GIVEN INFORMATION START

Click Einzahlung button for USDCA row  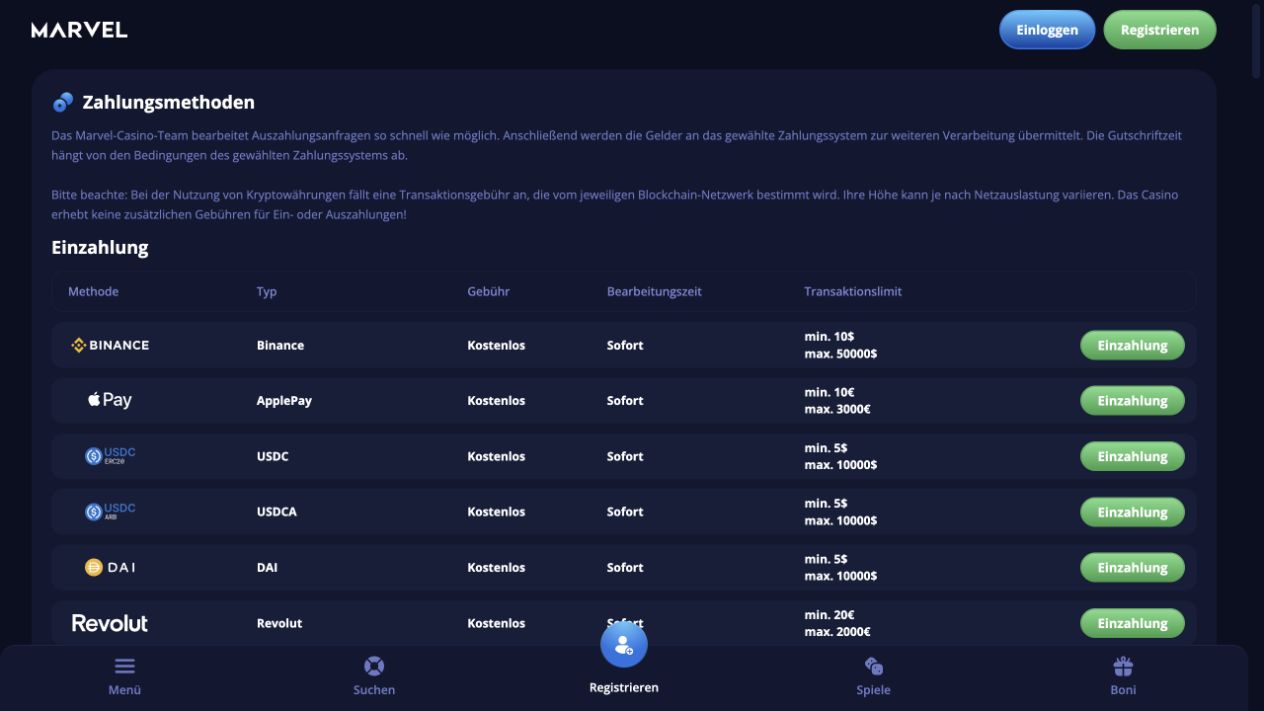pyautogui.click(x=1132, y=512)
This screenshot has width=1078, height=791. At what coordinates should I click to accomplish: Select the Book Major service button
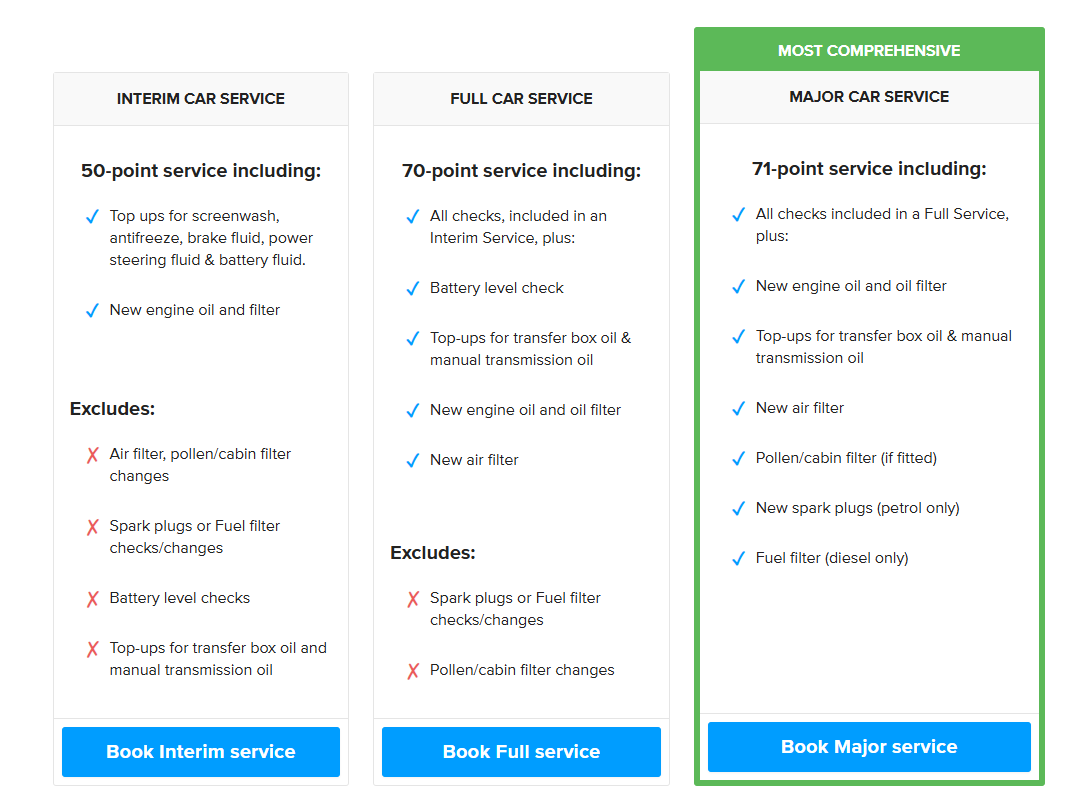(x=869, y=747)
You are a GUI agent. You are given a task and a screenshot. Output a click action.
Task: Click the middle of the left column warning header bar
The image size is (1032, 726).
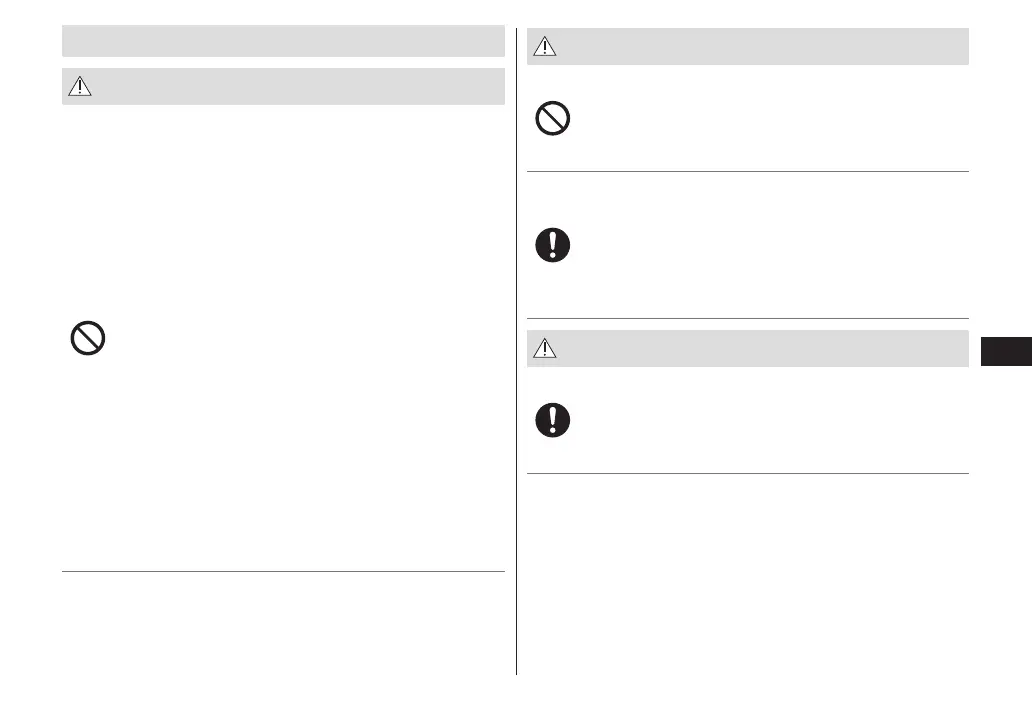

GIVEN INFORMATION END

→ DESCRIPTION OF THE TASK
Write out, word for word, the line containing "Task: Click the" and each line after it to the end of the data, and nothing more. Drop the pictures.

→ RESULT OF THE EXERCISE
Task: Click the middle of the left column warning header bar
The image size is (1032, 726).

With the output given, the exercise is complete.